Tout est bien qui finit plutôt bien : le monde/les nouveaux États-Unis/l’Islande qui s’appelle UCA est sauvé. Tout le monde est sain et sauf. Il reste juste un triste détail à régler : le BB que Sam porte depuis le début n’est plus actif. Il doit être incinéré car en mourant, il risque de provoquer une nouvelle catastrophe. Avouez qu’après tout le mal qu’il s’est donné, ce serait dommage. Sam emmène Lou, ainsi qu’il l’appelle désormais (on s’attache à ces petites choses…), décide finalement de libérer le nourrisson de sa capsule bizarre et le réanime miraculeusement. Félicitations, Sam ! C’est une fille ! Voilà donc notre héros propulsé au rang de papa adoptif. Après avoir évité la fin du monde en exprimant sa compassion envers un être surnaturel symbolisant la mort et la destruction, Sam accueille la vie.

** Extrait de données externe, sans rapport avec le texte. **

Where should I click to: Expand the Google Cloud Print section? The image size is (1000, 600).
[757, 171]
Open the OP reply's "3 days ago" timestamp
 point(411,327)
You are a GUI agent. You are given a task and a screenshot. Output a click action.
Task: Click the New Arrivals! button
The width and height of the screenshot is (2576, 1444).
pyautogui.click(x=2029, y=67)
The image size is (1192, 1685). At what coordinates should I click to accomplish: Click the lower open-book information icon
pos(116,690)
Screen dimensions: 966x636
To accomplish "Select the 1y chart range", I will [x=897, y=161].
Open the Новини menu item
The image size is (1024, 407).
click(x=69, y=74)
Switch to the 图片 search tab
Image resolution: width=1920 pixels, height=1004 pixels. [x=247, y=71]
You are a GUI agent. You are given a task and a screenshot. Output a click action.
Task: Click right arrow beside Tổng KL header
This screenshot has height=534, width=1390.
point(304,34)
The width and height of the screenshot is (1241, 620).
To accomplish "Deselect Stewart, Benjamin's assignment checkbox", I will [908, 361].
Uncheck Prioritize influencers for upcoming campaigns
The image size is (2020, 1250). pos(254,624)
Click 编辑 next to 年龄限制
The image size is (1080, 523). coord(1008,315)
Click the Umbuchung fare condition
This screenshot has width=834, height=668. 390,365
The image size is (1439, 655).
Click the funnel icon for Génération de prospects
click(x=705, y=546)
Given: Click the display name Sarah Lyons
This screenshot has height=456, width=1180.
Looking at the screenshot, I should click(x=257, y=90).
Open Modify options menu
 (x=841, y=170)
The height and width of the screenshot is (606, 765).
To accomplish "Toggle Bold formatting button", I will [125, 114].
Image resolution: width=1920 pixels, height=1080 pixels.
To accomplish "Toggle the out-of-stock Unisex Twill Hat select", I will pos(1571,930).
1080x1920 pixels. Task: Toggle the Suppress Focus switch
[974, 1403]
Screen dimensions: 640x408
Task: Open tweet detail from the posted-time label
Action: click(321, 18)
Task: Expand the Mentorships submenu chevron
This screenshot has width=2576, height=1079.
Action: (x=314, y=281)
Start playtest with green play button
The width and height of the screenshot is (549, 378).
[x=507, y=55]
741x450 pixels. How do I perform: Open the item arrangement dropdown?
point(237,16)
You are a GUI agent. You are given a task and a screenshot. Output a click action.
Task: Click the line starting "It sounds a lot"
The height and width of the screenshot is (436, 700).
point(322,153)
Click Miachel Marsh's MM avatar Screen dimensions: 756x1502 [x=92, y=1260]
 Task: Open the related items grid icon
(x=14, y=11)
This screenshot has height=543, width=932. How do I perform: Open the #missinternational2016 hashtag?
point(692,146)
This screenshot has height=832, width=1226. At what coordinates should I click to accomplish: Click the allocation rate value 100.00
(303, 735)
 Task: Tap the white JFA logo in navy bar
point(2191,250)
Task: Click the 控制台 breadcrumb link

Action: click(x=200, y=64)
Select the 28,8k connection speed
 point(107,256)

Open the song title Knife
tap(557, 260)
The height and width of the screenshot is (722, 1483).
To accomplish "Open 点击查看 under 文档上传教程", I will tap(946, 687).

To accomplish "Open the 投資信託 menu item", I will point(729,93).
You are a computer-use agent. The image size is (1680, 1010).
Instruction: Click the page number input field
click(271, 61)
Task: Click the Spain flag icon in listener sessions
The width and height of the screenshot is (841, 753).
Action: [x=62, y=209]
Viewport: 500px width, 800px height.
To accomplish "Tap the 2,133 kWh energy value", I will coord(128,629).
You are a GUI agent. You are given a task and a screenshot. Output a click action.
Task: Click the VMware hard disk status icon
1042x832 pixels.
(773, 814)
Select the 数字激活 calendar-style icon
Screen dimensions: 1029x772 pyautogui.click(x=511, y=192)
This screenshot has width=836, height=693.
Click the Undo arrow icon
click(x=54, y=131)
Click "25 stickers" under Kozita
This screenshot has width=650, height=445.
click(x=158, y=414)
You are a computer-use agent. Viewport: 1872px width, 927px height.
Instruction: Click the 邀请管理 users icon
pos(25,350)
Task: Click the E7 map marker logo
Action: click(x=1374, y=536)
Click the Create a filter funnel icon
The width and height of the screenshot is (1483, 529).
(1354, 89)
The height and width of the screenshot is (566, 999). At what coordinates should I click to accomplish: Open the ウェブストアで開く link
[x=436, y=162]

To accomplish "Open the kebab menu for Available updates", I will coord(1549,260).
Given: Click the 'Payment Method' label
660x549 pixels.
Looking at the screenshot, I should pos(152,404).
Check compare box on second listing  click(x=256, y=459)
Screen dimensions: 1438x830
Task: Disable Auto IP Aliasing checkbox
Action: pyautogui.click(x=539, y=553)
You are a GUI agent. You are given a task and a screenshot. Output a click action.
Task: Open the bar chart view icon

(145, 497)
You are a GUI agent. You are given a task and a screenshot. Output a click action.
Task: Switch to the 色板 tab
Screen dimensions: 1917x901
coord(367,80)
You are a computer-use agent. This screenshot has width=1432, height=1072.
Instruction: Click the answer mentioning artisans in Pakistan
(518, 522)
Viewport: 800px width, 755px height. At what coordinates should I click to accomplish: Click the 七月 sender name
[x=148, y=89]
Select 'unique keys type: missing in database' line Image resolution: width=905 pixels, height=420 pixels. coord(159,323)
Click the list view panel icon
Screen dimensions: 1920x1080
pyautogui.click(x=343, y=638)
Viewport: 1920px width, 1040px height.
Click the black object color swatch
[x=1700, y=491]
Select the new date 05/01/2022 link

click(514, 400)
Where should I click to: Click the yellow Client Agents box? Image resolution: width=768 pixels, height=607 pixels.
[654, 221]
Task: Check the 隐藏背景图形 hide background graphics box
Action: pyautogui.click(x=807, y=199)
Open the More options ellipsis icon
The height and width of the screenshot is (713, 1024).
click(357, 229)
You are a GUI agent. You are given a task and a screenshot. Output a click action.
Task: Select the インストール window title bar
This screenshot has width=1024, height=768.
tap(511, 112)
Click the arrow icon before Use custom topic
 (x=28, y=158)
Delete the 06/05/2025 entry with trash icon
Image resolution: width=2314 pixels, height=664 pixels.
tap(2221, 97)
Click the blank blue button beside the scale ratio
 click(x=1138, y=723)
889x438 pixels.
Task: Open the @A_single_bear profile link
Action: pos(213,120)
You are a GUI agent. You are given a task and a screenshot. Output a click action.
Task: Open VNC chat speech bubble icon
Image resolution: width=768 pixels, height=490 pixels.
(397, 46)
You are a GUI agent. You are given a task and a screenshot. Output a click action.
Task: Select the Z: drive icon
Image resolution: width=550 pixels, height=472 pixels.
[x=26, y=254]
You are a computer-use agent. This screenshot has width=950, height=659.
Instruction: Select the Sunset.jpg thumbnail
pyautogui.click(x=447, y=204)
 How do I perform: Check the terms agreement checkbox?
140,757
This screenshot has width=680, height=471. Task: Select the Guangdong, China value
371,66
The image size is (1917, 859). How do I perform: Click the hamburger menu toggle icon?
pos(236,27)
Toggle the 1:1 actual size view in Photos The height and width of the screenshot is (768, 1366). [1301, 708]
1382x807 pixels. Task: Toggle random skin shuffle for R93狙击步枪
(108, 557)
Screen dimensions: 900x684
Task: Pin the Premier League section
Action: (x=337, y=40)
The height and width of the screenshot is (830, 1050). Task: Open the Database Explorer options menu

C’est beau.

Et la Grève dans tout ça ?
Si Death Stranding 2 est sous-titré On the Beach, ce n’est ni en hommage à un mésestimé album de Neil Young, ni pour signifier que cette suite se passe à Copacabana avec Sam sirotant des mojitos. Le concept de Beach est central dans le lore de la série et a été traduit en français par Grève. C’est un espace liminaire qui prend forme à la mort d’un individu et qui sert peu ou prou de lien entre le monde des vivants et l’au-delà. Les Grèves sont intimement liées à chaque individu et se matérialisent différemment en fonction de ses croyances, son passé, sa philosophie ou religion (pour Sam, c’est une jolie plage islandaise bien déprimante car il doit être fan de Sigur Rós, par exemple). C’est notamment ici que Sam atterrit quand il meurt dans le jeu ou encore ce qui permet à Fragile de se téléporter.
Si un grand nombre de personnes meurt au même endroit et au même moment, il peut toutefois arriver que leurs Grèves s’entremêlent pour créer une Grève commune (les deux séquences de jeux pendant les guerres mondiales en sont des illustrations). Et justement, quand Sam réussit à connecter le réseau chiral, le terrible Higgs cherche à l’exploiter pour fusionner les Grèves de toute l’humanité grâce au pouvoir d’Amelie et ainsi précipiter un ultime Death Stranding. Bref, les Grèves sont un concept flou et polyvalent qui en font un outil narratif précieux pour la série puisqu’elles permettent de justifier les allées et venues dans des lieux incongrues, des simili résurrections et tout un tas de pouvoirs pour celles et ceux qui, grâce au DOOMs, ont la capacité d’interagir plus ou moins fortement avec. Il y a fort à parier que c’est un élément qui jouera un rôle important dans Death Stranding 2: On the Beach qui, rappelons-le, sortira le 26 juin prochain.